Advancing Drug Discovery with Enhanced Chemical Understanding via Asymmetric Contrastive Multimodal Learning
Yifei Wang, Yunrui Li, Lin Liu, Pengyu Hong, Hao Xu
TL;DR
This work introduces Asymmetric Contrastive Multimodal Learning (ACML) for molecules, enabling cross-modal knowledge transfer from pre-trained chemical modalities into a shallow graph encoder to improve molecular representations for drug discovery. By freezing unimodal encoders (e.g., SMILES, images, NMR, GCMS/LCMS) and training a 5-layer graph encoder with asymmetric contrastive learning, ACML achieves expressive, interpretable embeddings while maintaining training efficiency. Across cross-modality retrieval, isomer discrimination, and molecular-property prediction on MoleculeNet and TDC, ACML demonstrates superior or competitive performance and reveals chemical semantics embedded in graph representations. The results highlight modality-specific strengths, efficient training, and enhanced interpretability, underscoring ACML’s potential to advance AI-driven chemical research and drug discovery.
Abstract
The versatility of multimodal deep learning holds tremendous promise for advancing scientific research and practical applications. As this field continues to evolve, the collective power of cross-modal analysis promises to drive transformative innovations, opening new frontiers in chemical understanding and drug discovery.
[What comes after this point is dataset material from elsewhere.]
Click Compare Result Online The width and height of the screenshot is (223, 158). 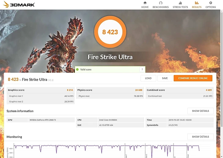[193, 78]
Hence, we introduce Asymmetric Contrastive Multimodal Learning (ACML), a specifically designed approach to enhance molecular understanding and accelerate advancements in drug discovery. ACML harnesses the power of effective asymmetric contrastive learning to seamlessly transfer information from various chemical modalities to molecular graph representations. By combining pre-trained chemical unimodal encoders and a shallow-designed graph encoder with 5 layers, ACML facilitates the assimilation of coordinated chemical semantics from different modalities, leading to comprehensive representation learning with efficient training. We demonstrate the effectiveness of this framework through large-scale cross-modality retrieval and isomer discrimination tasks. Additionally, ACML enhances interpretability by revealing chemical semantics in graph presentations and bolsters the expressive power of graph neural networks, as evidenced by improved performance in molecular property prediction tasks from MoleculeNet and Therapeutics Data Commons (TDC). Ultimately, ACML exemplifies its potential to revolutionize molecular representational learning, offering deeper insights into the chemical semantics of diverse modalities and paving the way for groundbreaking advancements in chemical research and drug discovery.